The Microsoft case certainly is the most high-profile matter that Kollar-Kotelly has handled since she became a judge. It’s also the type of case that could land her on the federal appellate court or on the lecture circuit, presuming her opinion is upheld by higher courts.

“She’s quite happy being on the District Court, but I think she’d make a very good appellate court judge,” said Mike Madigan, a prominent Washington attorney and friend of Kollar-Kotelly’s since their law school days.

Kollar-Kotelly was highly regarded before she took on the Microsoft case.

“Experience in mental health issues might have put her on the map, but Kollar-Kotelly excels in virtually every type of case,” according to a 1996 article in a local city magazine called the Washingtonian. “On the bench she is all business, extremely organized and efficient.”

Colleagues echo the observations today and add that Kollar-Kotelly’s legal acumen, persuasive skills and relative lack of experience may have made her the perfect candidate to preside over the Microsoft case.

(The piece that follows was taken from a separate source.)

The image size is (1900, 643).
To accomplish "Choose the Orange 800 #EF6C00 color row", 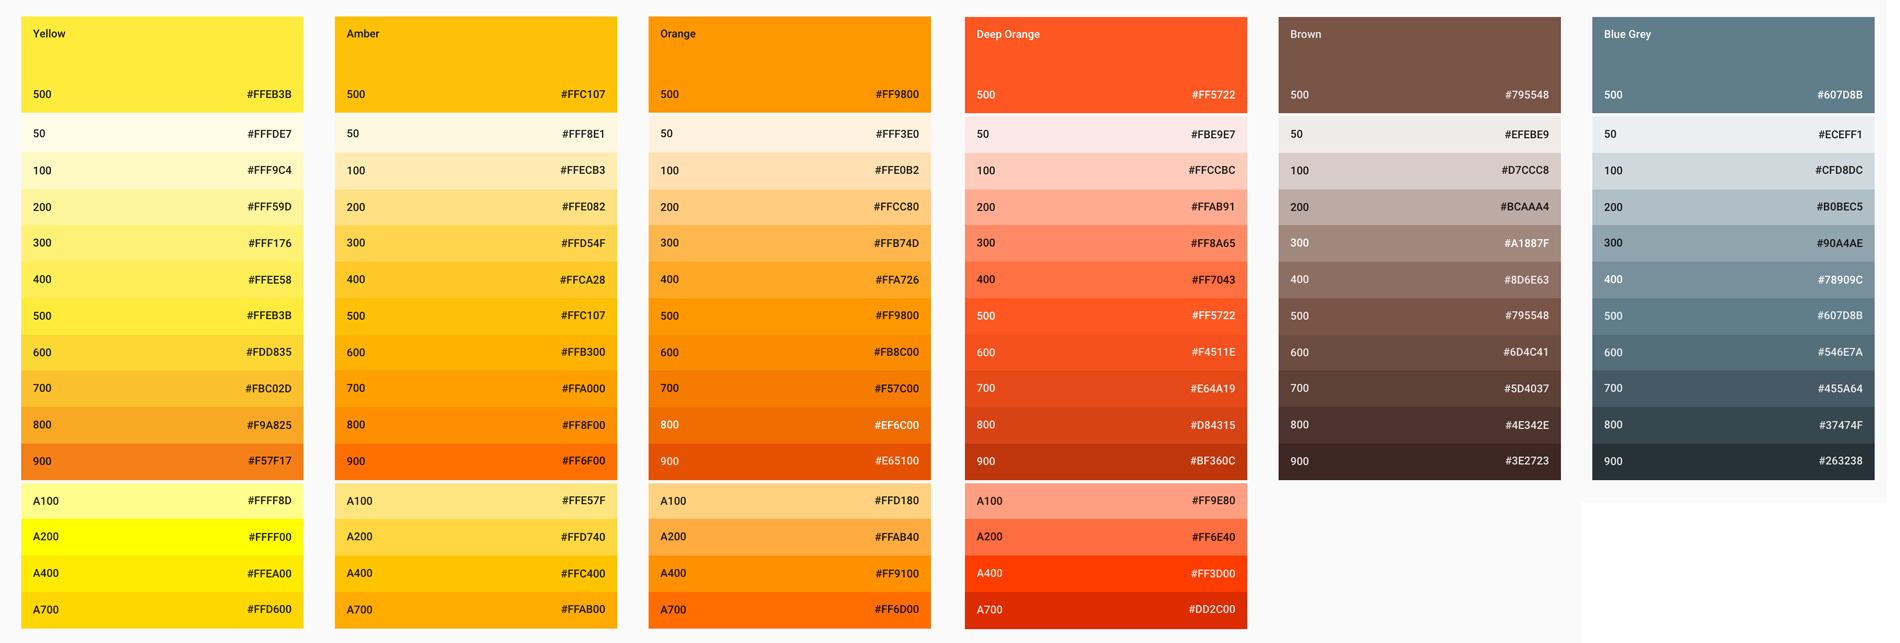I will pos(789,425).
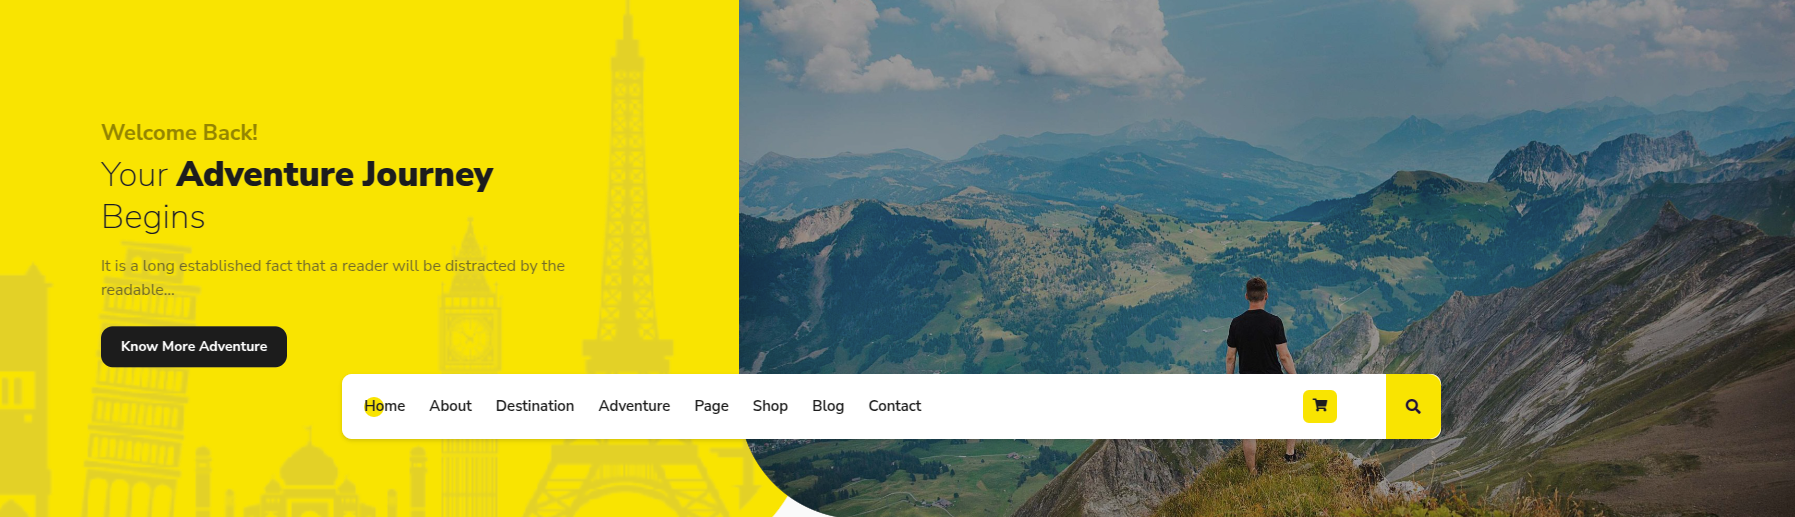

“People overstate the challenge” of hearing an antitrust case, said Sporkin, who is now in private practice in Washington. “There is a lot of complexity in the law, period. But she is a very competent judge -- decisive and smart as hell.”

When it comes to deliberating cases, of course, judges tend to care more about how their opinions are received by the appellate courts than the court of public opinion. “Judges do not like to be reversed on appeal,” said Andy Gavil, an antitrust expert and law professor at Howard University in Washington. “She wants to write an appeal-proof decision.”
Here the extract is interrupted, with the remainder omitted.